Supplied records

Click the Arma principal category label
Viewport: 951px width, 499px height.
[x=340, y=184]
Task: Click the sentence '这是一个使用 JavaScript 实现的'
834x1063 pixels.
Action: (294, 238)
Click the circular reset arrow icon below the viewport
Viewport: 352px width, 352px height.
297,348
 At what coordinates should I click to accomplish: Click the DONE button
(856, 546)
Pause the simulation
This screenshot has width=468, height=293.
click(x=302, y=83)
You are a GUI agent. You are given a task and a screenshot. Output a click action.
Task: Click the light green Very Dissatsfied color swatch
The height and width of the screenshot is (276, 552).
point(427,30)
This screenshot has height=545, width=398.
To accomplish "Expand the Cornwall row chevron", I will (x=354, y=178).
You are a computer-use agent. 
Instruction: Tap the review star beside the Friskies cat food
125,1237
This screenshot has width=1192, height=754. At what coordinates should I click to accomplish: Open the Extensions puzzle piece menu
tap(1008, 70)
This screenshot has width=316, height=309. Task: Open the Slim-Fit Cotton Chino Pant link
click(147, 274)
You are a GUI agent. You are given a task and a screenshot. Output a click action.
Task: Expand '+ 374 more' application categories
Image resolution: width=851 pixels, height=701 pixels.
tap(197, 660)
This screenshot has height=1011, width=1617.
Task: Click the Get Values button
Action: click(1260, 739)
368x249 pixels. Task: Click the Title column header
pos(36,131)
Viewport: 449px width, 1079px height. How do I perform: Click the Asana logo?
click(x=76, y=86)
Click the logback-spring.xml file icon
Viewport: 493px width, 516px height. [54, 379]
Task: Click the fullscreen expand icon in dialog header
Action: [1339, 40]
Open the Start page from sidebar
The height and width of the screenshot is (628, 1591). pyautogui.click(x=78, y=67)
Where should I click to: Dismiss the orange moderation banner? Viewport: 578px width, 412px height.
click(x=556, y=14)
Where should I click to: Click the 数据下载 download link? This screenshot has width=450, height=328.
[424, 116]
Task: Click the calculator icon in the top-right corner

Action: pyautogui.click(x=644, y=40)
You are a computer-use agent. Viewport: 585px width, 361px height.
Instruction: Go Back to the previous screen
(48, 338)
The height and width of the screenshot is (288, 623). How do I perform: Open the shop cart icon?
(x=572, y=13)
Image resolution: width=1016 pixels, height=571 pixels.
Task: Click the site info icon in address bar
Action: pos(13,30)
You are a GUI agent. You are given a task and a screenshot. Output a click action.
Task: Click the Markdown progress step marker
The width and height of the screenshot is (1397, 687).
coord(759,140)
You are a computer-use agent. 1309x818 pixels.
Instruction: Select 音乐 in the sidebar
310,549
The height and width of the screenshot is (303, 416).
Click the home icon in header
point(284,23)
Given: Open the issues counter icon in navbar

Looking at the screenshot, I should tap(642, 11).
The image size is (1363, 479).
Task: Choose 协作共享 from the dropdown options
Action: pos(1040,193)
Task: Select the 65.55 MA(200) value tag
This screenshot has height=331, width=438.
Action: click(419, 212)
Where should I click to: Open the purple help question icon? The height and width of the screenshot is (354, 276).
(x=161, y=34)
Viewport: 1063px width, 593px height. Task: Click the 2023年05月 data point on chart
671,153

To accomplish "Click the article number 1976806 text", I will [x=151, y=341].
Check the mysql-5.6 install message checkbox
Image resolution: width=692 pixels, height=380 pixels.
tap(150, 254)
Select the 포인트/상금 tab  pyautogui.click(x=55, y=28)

Task directions
Your reply must contain exactly the lines from the first line of the data through the line holding "Pause the simulation", and nothing more.

Answer area
Click the Arma principal category label
Viewport: 951px width, 499px height.
[x=340, y=184]
Task: Click the sentence '这是一个使用 JavaScript 实现的'
834x1063 pixels.
Action: (294, 238)
Click the circular reset arrow icon below the viewport
Viewport: 352px width, 352px height.
297,348
 At what coordinates should I click to accomplish: Click the DONE button
(856, 546)
Pause the simulation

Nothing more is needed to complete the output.